* WHAT YOU NEED TO DO: When you reach the line that contains "The height and", set down that line and every one after it through the end of the records, exactly as written and with no pictures.
BEGIN PROVIDED INFORMATION
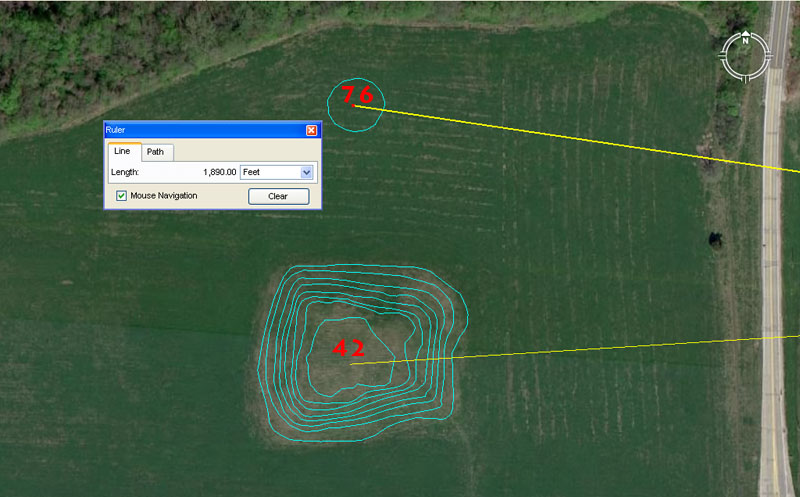This screenshot has width=800, height=497.
Task: Toggle the Mouse Navigation checkbox
Action: point(121,196)
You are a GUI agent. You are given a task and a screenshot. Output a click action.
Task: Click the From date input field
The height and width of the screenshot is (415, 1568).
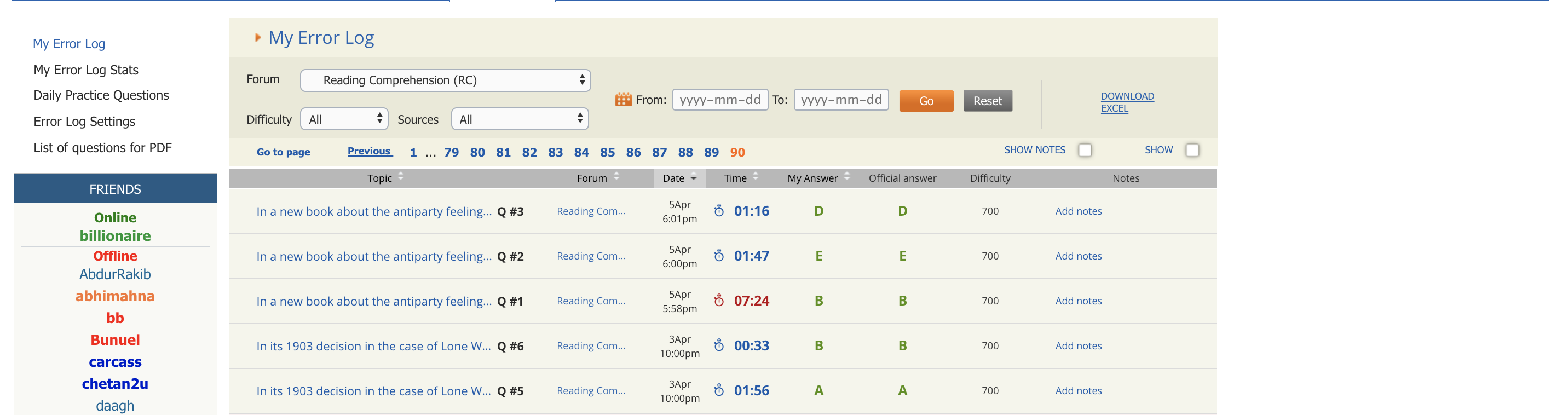coord(719,100)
END PROVIDED INFORMATION
* RESPONSE BELOW:
The height and width of the screenshot is (415, 1568).
coord(719,100)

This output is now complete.